Mary O'Neill, Psychotherapy, IE says
These infographics (this and others received in last few days) are really clarifying and useful . Much appreciated.
I hadn’t made the ‘red flag’ association till it was pointed out in the comments. But as it raises a red flag for some people and looks like it would be easy enough to delete those 2 words while leaving the meaning the same, would it be possible to do that and resend new edit?
Here’s hoping!
Jussara Arundel, Student, AU says
‘Red flag’ could be a triggering term because it is often applied in psychology to criminals & domestically violent offenders who display behaviour connected with the three stages of ‘The Cycle of Abuse’ pattern.
Chris Hagen MSW RSW says
With all due respect, the term is far more generic than you suggest. It’s been used for at least 2 centuries, pre-dating psychology by a very long time. Do you have any studies or anecdotes about this being offensive? I’m curious about what your comment is based on.
Brad Bergman, Other, CA says
Does the term ‘red flag’ not come from mail boxes? The postal worker would raise the red flag on the box to let the resident know there was mail so they wouldn’t have to walk to the end of the driveway to check. As such, a ‘red flag’ is simply an indicator that there is something warranting further investigation. The ‘mail’ in the box could be good, bad, inconsequential, a mix thereof…
Sister Laurel O'Neal, Clergy, Lafayette, CA, USA says
Brad, I think the image comes from something like car racing where, if there is something amiss on the track, a red flag is brought out to ask everyone to slow down and proceed more cautiously than they have been until now. There is something similar used during fire season in CA and also on beaches when rip tides and other conditions need extra care from those using the forest or beaches and water. It is meant to keep everyone and everything safe through increased caution. As Chris Hagen noted, the symbol is far more generic than sometimes perceived.
Britta Neinast, Social Work, South Bend, IN, USA says
Love this graphic, makes so much sense. It’s a powerful way to acknowledge the conflicting patterns clients experience with trauma rather than automatically attributing it to PD. Thank you! Britta Neinast, LCSW
Jennifer Marsh, Student, AU says
Such an interesting infographic from Janina Fisher’s work. Simple, yet clearly impactful red flags that would surely cause ambivalence for a client within the therapy process…the ‘stuckness’ is almost palpable in those examples.

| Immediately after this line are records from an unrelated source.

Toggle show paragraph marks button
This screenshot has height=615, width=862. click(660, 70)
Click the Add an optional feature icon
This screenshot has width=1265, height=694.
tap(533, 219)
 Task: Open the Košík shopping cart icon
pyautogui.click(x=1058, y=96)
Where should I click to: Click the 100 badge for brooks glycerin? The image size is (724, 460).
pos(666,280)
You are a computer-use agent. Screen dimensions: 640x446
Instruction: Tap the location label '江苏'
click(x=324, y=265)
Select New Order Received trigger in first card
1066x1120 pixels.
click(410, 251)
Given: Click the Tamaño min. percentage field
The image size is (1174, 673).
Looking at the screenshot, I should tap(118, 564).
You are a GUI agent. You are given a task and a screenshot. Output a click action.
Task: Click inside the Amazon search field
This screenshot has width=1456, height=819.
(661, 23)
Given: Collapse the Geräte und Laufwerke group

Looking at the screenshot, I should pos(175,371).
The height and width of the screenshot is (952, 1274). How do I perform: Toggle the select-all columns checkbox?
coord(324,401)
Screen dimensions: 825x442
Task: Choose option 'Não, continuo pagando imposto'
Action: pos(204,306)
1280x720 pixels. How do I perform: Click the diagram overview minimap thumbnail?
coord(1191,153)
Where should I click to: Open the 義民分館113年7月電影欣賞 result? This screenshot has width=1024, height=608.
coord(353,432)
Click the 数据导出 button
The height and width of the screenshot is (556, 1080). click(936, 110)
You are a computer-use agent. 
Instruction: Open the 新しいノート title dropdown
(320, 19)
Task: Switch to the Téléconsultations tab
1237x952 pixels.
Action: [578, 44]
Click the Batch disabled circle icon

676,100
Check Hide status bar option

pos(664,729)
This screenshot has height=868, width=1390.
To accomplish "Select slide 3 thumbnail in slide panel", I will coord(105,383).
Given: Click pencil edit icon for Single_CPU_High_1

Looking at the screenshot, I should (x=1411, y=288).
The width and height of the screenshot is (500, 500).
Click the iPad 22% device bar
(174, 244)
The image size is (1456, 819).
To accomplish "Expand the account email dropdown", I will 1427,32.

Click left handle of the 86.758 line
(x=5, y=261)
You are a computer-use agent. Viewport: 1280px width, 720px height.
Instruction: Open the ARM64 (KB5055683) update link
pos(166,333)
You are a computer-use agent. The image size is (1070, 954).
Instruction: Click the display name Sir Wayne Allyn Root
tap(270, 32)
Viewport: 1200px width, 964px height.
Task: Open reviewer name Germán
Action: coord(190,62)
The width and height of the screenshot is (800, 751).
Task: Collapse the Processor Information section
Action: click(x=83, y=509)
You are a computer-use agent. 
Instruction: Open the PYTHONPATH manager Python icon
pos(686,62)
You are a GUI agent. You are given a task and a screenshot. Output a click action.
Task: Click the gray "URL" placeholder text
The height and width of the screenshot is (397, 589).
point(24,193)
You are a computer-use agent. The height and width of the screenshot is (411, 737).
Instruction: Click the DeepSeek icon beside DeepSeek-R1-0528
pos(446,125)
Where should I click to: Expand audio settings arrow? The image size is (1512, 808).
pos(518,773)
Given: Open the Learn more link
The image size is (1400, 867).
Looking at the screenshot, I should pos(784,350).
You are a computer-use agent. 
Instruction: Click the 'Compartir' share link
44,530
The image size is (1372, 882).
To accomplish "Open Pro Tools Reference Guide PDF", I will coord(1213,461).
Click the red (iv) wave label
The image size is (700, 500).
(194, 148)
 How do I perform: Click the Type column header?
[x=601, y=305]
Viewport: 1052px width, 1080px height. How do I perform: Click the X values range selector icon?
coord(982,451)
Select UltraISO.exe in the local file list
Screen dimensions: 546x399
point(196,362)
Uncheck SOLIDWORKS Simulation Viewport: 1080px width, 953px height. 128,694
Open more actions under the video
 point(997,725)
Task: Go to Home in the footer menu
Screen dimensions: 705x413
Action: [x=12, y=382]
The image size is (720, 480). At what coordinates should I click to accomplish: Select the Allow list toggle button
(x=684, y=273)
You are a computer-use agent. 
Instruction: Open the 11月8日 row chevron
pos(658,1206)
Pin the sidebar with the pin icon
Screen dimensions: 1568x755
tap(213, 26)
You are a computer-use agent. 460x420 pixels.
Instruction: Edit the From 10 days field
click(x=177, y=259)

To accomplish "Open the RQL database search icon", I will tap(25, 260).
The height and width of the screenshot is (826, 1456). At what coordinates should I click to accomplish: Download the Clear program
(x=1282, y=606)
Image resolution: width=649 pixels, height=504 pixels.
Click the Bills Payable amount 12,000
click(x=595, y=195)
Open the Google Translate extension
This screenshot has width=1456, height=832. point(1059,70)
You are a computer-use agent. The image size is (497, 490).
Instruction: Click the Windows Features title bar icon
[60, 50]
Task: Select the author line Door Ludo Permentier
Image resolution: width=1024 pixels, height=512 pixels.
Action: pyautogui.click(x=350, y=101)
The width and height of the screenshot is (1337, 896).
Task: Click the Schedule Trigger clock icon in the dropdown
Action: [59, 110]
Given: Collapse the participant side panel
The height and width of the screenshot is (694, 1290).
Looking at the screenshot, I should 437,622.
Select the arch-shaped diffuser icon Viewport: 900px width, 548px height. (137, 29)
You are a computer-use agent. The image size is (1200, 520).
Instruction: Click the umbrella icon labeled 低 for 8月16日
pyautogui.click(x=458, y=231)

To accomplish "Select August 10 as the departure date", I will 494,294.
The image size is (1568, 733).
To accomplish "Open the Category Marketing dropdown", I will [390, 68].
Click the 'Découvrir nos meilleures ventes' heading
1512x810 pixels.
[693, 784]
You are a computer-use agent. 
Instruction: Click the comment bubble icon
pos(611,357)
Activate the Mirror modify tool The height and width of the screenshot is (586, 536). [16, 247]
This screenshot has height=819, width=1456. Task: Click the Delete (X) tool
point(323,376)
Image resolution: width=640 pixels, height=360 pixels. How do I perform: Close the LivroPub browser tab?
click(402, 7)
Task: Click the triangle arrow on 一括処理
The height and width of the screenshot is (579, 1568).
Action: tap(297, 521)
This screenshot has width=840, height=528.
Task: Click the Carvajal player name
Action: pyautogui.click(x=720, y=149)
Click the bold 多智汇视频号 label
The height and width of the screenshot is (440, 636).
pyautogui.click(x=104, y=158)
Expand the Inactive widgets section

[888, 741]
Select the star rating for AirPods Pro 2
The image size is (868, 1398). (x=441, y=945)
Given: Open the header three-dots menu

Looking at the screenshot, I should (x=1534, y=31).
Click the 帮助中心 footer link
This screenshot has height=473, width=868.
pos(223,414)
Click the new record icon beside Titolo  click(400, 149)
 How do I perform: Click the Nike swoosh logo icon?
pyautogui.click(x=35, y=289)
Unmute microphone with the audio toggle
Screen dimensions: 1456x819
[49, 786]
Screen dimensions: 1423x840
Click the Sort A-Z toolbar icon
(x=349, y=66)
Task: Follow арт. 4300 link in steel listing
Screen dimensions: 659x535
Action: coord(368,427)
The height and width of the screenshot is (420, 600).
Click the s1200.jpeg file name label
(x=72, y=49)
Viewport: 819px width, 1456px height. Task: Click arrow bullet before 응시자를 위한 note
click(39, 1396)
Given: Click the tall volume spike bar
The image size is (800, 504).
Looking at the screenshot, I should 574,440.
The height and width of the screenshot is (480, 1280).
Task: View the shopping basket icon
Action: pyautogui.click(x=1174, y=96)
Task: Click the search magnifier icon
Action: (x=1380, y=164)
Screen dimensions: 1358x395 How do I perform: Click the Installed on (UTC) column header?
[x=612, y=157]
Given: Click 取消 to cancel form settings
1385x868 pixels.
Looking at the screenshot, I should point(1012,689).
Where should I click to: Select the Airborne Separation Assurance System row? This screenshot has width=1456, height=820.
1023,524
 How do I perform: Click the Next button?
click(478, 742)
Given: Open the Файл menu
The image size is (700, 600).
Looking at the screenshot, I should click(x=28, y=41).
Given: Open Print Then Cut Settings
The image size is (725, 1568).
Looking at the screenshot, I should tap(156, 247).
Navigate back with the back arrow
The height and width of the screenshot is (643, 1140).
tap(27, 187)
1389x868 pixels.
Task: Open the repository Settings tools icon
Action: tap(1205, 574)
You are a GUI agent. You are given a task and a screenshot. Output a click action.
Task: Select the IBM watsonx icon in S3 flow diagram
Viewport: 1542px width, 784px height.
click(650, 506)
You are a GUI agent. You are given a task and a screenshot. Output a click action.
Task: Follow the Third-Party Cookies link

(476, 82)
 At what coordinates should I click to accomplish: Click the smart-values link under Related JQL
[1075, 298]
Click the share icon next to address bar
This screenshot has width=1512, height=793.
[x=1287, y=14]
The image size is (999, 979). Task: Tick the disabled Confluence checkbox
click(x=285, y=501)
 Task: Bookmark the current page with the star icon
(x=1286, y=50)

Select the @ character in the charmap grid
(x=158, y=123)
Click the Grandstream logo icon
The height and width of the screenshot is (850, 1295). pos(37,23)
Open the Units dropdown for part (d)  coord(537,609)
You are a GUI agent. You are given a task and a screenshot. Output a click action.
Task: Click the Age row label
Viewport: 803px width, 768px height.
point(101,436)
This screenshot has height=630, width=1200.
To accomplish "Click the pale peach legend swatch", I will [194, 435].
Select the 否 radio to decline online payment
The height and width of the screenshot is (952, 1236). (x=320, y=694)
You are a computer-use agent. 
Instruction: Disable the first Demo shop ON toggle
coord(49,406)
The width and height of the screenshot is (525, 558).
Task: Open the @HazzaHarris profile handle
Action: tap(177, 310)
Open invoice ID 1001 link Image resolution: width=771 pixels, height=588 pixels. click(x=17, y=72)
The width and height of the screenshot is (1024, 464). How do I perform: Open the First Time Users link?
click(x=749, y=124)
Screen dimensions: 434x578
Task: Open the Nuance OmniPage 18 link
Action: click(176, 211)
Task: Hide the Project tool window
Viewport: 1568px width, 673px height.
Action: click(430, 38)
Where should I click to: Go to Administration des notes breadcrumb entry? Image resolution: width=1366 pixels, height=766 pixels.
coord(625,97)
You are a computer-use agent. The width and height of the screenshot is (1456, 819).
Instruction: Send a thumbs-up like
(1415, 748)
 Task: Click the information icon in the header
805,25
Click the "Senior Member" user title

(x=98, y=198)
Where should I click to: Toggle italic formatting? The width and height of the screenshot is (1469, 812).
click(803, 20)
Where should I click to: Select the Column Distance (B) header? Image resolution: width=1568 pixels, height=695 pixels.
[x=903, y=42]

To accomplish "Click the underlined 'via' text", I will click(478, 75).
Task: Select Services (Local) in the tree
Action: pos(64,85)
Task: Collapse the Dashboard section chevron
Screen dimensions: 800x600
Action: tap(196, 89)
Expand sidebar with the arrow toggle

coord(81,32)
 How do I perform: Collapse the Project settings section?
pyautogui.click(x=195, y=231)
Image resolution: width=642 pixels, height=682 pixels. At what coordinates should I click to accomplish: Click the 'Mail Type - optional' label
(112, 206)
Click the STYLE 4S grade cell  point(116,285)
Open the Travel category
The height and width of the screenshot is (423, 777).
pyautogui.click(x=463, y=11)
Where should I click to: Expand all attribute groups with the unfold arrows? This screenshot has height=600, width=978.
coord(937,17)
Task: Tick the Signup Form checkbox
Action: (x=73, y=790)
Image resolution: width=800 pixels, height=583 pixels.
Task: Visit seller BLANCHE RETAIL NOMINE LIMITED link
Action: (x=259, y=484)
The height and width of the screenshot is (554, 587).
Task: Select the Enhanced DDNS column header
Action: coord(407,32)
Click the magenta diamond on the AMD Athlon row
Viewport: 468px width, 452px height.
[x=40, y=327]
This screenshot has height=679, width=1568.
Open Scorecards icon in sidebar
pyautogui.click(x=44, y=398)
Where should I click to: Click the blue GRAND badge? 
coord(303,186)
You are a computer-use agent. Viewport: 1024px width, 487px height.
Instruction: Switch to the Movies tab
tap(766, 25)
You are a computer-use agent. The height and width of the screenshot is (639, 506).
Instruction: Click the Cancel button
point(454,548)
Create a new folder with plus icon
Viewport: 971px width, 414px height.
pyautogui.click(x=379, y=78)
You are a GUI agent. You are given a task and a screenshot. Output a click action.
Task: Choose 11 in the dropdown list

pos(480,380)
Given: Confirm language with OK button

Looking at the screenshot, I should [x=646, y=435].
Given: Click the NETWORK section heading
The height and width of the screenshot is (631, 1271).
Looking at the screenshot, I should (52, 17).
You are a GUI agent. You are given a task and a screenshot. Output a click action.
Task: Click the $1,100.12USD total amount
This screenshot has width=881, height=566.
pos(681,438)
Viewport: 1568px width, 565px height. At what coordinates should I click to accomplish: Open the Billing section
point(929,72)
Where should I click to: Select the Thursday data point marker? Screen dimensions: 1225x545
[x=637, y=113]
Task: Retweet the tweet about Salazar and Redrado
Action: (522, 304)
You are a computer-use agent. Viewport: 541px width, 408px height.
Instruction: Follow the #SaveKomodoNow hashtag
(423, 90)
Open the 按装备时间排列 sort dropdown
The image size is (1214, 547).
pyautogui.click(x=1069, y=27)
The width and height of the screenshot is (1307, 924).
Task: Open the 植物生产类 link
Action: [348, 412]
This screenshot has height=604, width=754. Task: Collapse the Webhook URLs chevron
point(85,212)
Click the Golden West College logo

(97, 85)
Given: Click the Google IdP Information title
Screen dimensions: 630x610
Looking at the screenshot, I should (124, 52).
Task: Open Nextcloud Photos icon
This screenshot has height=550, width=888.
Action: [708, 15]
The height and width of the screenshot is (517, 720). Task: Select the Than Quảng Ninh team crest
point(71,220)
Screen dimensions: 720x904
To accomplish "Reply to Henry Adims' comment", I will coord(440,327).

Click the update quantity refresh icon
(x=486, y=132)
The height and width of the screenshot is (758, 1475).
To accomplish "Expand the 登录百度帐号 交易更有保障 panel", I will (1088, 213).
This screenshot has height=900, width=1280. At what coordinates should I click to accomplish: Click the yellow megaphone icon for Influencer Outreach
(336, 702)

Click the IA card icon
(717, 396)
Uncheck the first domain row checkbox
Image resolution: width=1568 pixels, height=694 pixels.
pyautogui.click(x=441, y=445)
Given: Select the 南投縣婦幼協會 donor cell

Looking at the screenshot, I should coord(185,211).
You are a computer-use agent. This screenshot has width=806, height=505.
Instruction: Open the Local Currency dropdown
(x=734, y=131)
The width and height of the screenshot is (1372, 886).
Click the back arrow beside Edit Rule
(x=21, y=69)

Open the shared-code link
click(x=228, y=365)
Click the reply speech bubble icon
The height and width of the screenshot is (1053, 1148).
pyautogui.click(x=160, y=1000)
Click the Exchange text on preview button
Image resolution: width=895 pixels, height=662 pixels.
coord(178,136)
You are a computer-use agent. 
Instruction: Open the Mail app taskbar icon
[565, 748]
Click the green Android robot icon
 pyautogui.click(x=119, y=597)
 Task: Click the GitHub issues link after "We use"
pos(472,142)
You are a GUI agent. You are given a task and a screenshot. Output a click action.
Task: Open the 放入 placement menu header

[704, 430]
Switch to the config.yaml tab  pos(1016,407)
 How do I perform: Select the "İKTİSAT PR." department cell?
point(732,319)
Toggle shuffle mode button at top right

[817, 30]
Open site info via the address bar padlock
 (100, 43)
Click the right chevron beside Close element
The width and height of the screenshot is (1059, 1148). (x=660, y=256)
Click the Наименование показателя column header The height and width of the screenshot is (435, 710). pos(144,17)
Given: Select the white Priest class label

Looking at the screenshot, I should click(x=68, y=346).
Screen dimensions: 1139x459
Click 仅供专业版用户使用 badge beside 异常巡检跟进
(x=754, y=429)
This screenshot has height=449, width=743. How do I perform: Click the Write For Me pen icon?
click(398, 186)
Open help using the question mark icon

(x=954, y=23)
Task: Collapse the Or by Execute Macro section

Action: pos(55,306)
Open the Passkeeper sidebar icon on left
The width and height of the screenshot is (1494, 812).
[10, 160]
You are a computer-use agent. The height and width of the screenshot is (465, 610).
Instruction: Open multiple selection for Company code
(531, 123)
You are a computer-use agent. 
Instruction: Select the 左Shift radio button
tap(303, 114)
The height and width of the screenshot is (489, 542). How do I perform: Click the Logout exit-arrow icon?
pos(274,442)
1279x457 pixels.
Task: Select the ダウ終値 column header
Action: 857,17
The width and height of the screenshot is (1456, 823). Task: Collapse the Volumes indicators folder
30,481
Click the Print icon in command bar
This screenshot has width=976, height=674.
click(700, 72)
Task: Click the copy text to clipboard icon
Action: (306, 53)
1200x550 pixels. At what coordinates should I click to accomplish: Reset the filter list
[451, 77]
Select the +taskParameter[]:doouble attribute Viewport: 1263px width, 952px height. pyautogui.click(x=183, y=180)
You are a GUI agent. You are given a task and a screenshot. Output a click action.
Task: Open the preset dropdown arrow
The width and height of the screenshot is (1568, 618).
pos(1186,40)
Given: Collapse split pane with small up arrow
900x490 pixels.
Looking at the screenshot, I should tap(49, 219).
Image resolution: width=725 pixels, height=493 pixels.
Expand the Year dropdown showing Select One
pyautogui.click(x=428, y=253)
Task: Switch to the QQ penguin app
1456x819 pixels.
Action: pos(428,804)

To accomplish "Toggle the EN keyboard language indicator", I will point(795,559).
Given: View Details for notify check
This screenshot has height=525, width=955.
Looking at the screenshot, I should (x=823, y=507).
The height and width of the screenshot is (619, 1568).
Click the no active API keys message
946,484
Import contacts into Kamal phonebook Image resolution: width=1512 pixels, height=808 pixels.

Liz Hargraves, Teacher, NZ says
The language in this infographic and the way it represents the client who has structural dissociation is disrespectful in my view. The term red flag is a really horrible way to describe complex struggles, emotions, and coping mechanisms that a person may be showing. Where is the empathy, the compassion, and the understanding?
Jennifer Marsh, Student, AU says
I think it’s just an easy & brief way of explaining it in an infographic, that’s all. Not meant to be disrespectful. Jen.
Michael Nixon, Student, NZ says
It works for me
Sister Laurel O'Neal, Clergy, Lafayette, CA, USA says
I don’t hear the term as disrespectful at all, Liz. It is a red flag for the caregiver, not the client, and is meant to raise the caregiver’s awareness that something important and potentially dangerous for the client’s well-being and future progress may be being missed or misinterpreted. I suspect there are more than a few patients/clients out there who, if handed a small red flag upon entering the treatment space, and asked to feel free to raise it gently — or, if it feels right, to wave it madly whenever the caregiver misses something important or steps too heavily or quickly on(to) holy ground — might really love the image and recognize the compassion that stands behind it. Might be helpful in assisting some clients to signal where they are within their own widow of tolerance too even as it invites eventually putting things into words for the practitioner.
Sister Laurel O'Neal, Clergy, Lafayette, CA, USA says
oops, window of tolerance, not widow!!!